Kırgızlar sizi geçince, utanmayacak mısınız?

Ali İhsan Karahasanoğlu

Türkiye’de Anayasa değişikliği tartışmaları sürerken, bakın Kırgızistan’da neler oluyor.. Yok canım, Kırgızistan’daki olayları oturup size yorumlayacak değilim.

Kırgızistan’da, Türkiye ile paralel olarak giden bir çalışmadan bahsedeceğim.
Başlangıçları, seyri, yapıcıları, içerikleri farklı ama..
Her iki ülkede de şimdi gündem: Anayasa değişikliği..
Türkiye; kavgasız, darbesiz bir ortamda, meşru yönetim tarafından gündeme getirilen Anayasa değişikliğini gerçekleştirmeye çalışıyor.
Anayasa değişikliği girişimi, Mart ayının ilk günlerinde açıklandı.. Mart ayının son günlerinde de değişikliğin taslağı ortaya çıktı.
Kırgızistan’da ise, o günlerde daha sokak hareketleri başladı başlayacak... Arkasından yağmalar, sivil insanların ölümleri.. Baskınlar... Veeee.. Kurulan geçici hükümet başta iken, Anayasa değişikliği yapılacağının açıklanması..
Geçici hükümetin kuruluş tarihi 7 Nisan..
Yani Türkiye’deki Anayasa değişikliğinin gündeme gelmesinden 1 ay sonra başladılar bu işe..
Ama dün açıklandı..
Kırgızistan’da Anayasa değişikliğinin halk oyuna sunulma tarihi, 27 Haziran imiş!
Şimdi gelin de, Kırgızları kıskanç gözlerle izlemeyin..
Bizde Nisan başında belli olan Anayasa değişikliği taslağı, 19 Nisan’da Genel Kurul’a ancak geldi.. Birinci oylamalar bitmek üzere..
Sonra ikinci oylama..
Sonra Cumhurbaşkanı’nın onayı.. 367’nin altında kalınan maddeler için halkoyuna gidilmesi..
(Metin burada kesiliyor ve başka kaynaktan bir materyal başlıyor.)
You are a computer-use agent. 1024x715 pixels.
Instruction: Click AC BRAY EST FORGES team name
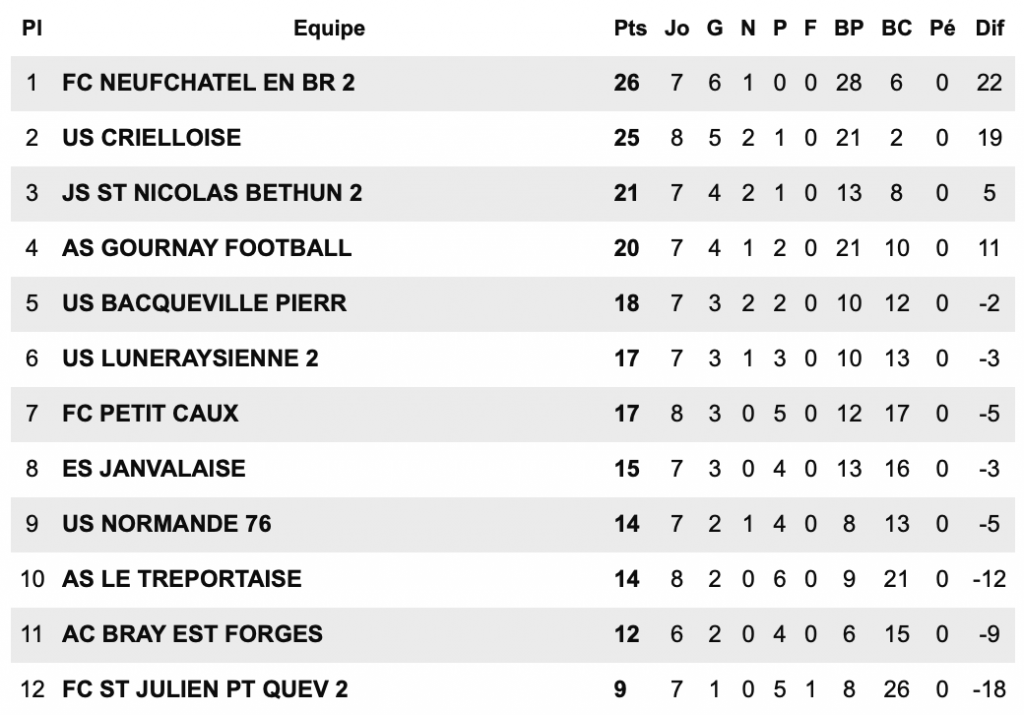[x=192, y=633]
Halkoyuna gidilmesinde 60 gün kuralı..
Ne zaman tamamlanacak, Türkiye’deki Anayasa değişikliği?
367 oyla kabul edilmediği takdirde, Kırgızistan’daki referandum tarihi olan 27 Haziran’dan önce bitmesi hiç mümkün değil!
Gördünüz mü olanları?
Kırgızistan bizden sonra başladı.
Hem de sancılı şekilde başladı.
Ama bizden önce bitirip, bizi alaycı gözlerle izleyecek!
“Bir Anayasa değişikliğini bile beceremiyorsunuz” diyecekler..
Öyle değil mi sizce de?
Hani geçmiş yıllardan örnekler verip, kıyas yapsaydık;
“1921 Anayasası kaç ayda yapıldı?
1921 Anayasası yürürlükte iken, daha 3 senelik iken, baştan aşağıya değiştirilip, 1924 Anayasası yapıldı.. Çok kısa sürede..
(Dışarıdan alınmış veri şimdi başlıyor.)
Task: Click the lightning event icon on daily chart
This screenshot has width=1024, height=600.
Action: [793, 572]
1961 Anayasası’nı yapanlar, ‘Biz hazırlayalım da, seçimle yeni oluşacak Meclis kabul etsin’ diye, topu 1.5 sene sonraki Meclis’e atmamışlardı..
1982 Anayasası’nda, baştan aşağıya yeniden yazılan maddeler bile orantılı düşünürseniz, bu kadar tartışılmadı..” desek..
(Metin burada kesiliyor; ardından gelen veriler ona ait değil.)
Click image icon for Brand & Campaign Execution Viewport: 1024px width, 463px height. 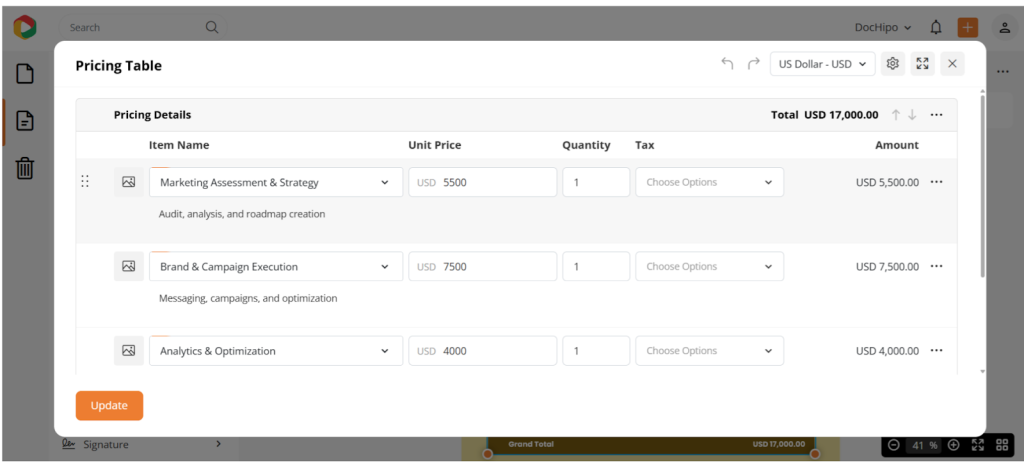128,267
“O işler yıllar önceki olaylar. Siz bugünden bahsedin” diyeceklerdi...
Alın size bugünden örnek..
Bir Kırgızistan’a bakın.. Bir de Türkiye’ye..
“Canım Kırgızistan ile Türkiye kıyaslanabilir mi?Türkiye koskocaman bir devlet” demeyin sakın.
Koskoca devlet isek, “koskoca da hukukçularımız olmalı” demektir. “Koskoca birikimlerimiz var” demektir.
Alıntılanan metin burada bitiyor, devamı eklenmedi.